As a college student at Virginia Tech, I wound up in a writing class with a student from one of West Virginia's southern counties.

I still recall the hush that fell over the class as the professor read aloud that student's essay about her father's job.

He was a roof bolter in a coal mine. She had written what she knew, a gripping, detailed account of the danger her dad faced every day.

This week I was able to see for myself what a roof bolter does. I watched the first episode of "Coal," the documentary series on the SpikeTV channel.

The series focuses on a small mine in McDowell County, and its roof bolters express no uncertainty about the risks. Their daily mission is to protect the lives of their fellow miners.
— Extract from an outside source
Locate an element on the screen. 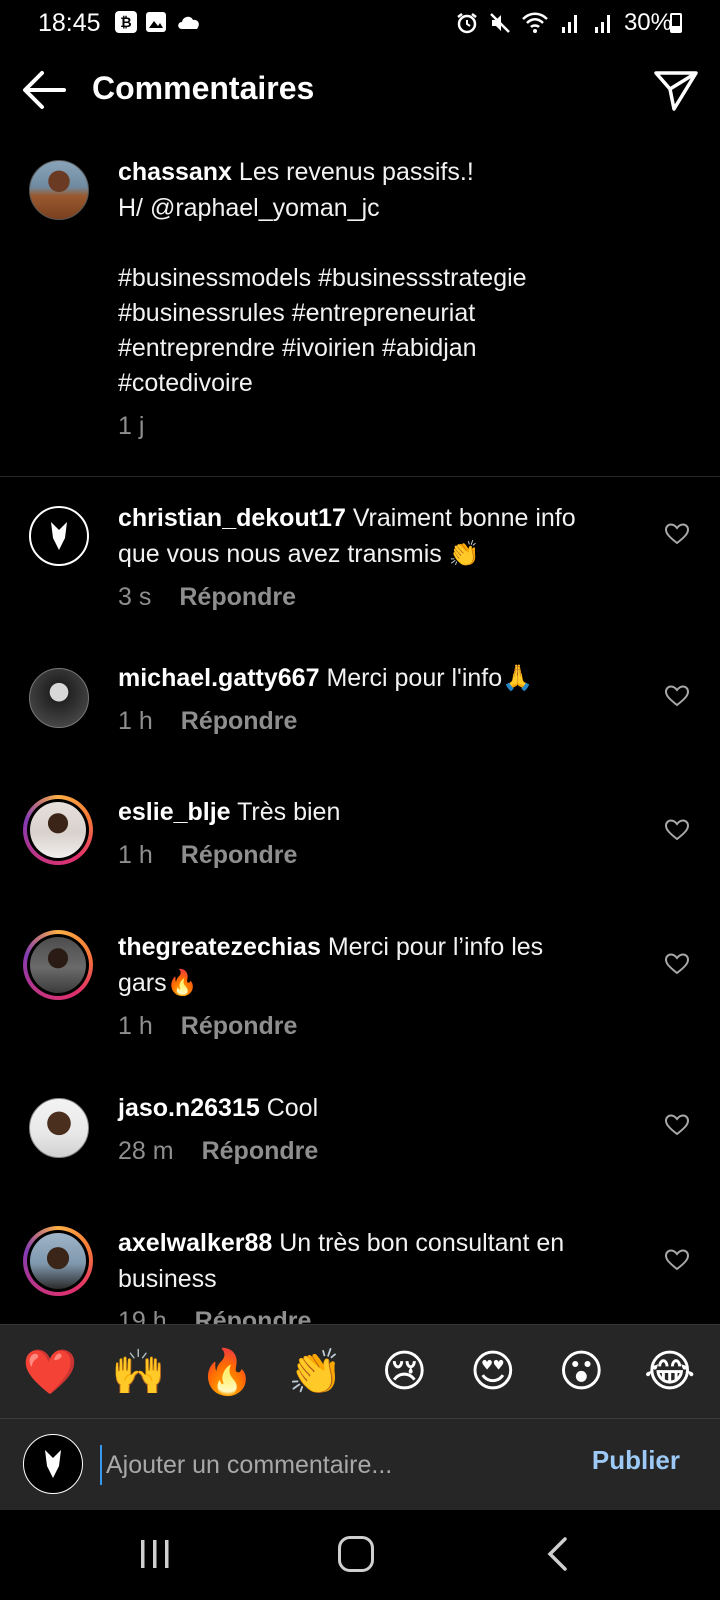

After a section of earth has been reamed out by the grinding continuous mining machine, the roof bolters step in. They drill into the newly exposed rock ceiling and insert long vertical bolts that will hold it in place as the crew continues to move back and forth beneath.

The filmmakers captured the deadly hazard of an unsecured roof. The camera is there as a chunk of slate falls from a section of the mine that had not yet been bolted. It wasn't a big collapse, perhaps only half a ton of hard, solid rock.

However, it was more than enough to have killed someone, and a miner had been in that spot only seconds earlier.

There are other real-life heroes in the show. This week's star was Andy Christian Sr., the day shift operator of the continuous mining machine.

The development of that piece of equipment dramatically changed the industry in terms of productivity, but running it is no piece of cake. Andy is revered by his fellow miners and the company owners.

He uses every sense to guide the machine as it crunches into the undulating coal seam. He can hear the instant it meets rock rather than coal, and he has the split-second hand-eye coordination necessary to slow down, stop or move the blades at just the right moment.

This is vital to protecting both men and expensive equipment.  

As the gaunt, grimy Andy prepares to leave work after a hard day, mine owner Tom Roberts expresses a desire to clone him. Operators of his caliber are hard to come by.

One day during the shooting Andy was ill and couldn't come to work. The show conveys the pressure felt by Andy's protege, his own son, to operate the continuous miner competently.